Beberapa jenis ikan seperti ikan pedang, ikan hiu, tilefish, king mackerel, ikan tuna jenis albacore (bersirip panjang) yang diawetkan (kalengan), dilarang keras dikonsumsi oleh wanita hamil. Ini karena ikan-ikan tersebut mengandung kadar merkuri tinggi, yakni logam berat yang dapat memengaruhi perkembangan saraf dan otak janin. Larangan serupa juga berlaku untuk jenis kerang-kerangan (kerang hijau, kerang dara, tiram, dan lain-lain), yang biasanya terkontaminasi oleh bahan kimia.
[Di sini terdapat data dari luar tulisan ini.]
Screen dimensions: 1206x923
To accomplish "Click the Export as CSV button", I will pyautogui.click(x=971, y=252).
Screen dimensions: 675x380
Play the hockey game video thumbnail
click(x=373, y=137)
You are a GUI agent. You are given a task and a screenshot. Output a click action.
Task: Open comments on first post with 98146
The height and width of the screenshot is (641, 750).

Sedangkan, jenis makanan laut yang aman untuk dikonsumsi wanita hamil dan menyusui yakni ikan salmon, udang, ikan tuna kalengan yang berwarna cerah, catfish, dan pollock. Sebetulnya, ikan yang hidup di air tawar seperti danau dan sungai pun juga rentan terhadap bakteri dan bahan kimia. Sebab itu pastikan kebersihan lokasi ikan air tawar yang biasa Anda dapatkan. Kalaupun Anda ingin mengkonsumsi makanan laut, batasi jumlahnya hingga 12 ons per minggu, atau dua porsi makan.
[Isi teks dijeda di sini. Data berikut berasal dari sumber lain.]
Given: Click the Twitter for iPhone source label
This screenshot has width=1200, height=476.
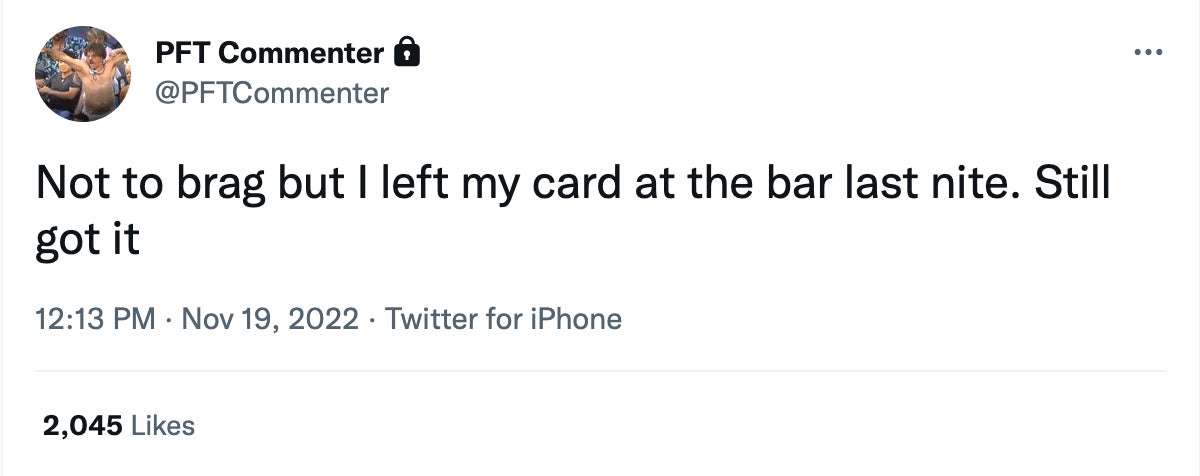Looking at the screenshot, I should pos(503,320).
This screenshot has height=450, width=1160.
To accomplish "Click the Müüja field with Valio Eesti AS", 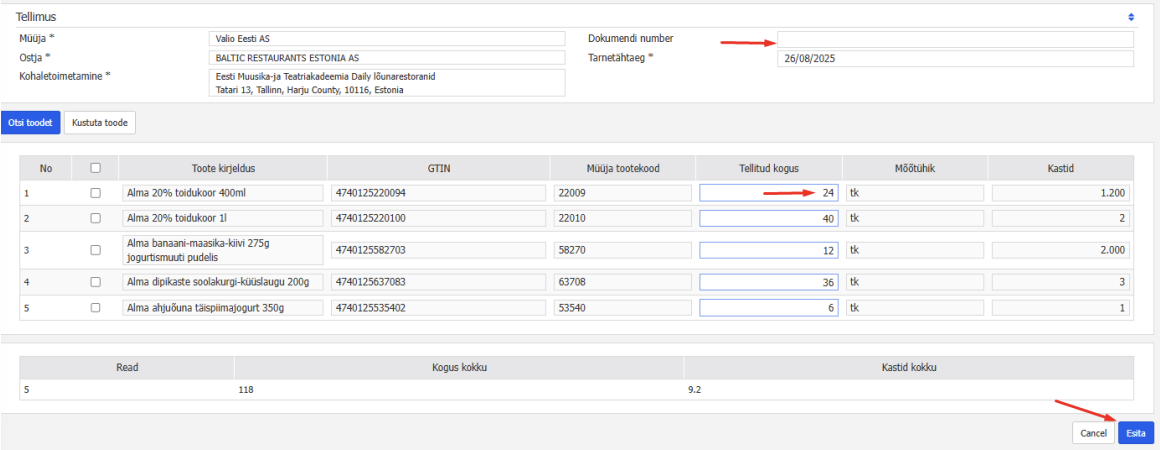I will [387, 39].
Usai mengolah ikan baik ikan laut maupun ikan tawar jangan lupa untuk membersihkan tangan Anda dengan tuntas, untuk menghalau parasit seperti cacing yang bisa jadi bersarang di tubuh Anda. Saat mengolah, pastikan Anda menggunakan temperatur yang tepat, untuk mematikan bakteri atau virus dari makanan tersebut. Dengan kata lain, jangan mengasup makanan mentah maupun setengah matang, khususnya yang berasal dari makanan laut, (daging) sapi, unggas, dan telur, makanan yang mengandung telur mentah seperti es krim buatan rumah, tiramisu, mousse, dan Caesar dressing.
Jenis makanan berbahan daging seperti hot dog, steak, ham, turki, bologna, dan salami, apabila tidak diolah hingga benar-benar matang, dapat menghantarkan bakteri Listeria monocytogenes ke dalam tubuh, yang memicu penyakit listeriosis. Wanita hamil yang mengidap penyakit ini berpeluang mengalami keguguran, janin mati saat dilahirkan, dan pelbagai penyakit serius lainnya.
Makanan lain yang harus dihindari yakni jenis makanan yang dihasilkan dari binatang selain daging, seperti susu, mentega, dan keju yang tidak dipasteurisasi, dan jenis daging olahan seperti daging asap termasuk salmon, trout, whitefish, cod, tuna dan ikan mackerel karena mengandung bakteri Listeria. Salmon asap aman disantap bila disajikan dengan makanan lain seperti kaserol. Bakteri Listeria juga terdapat pada telur mentah dan makanan yang mengandung telur mentah seperti es krim buatan rumah dan tiramisu.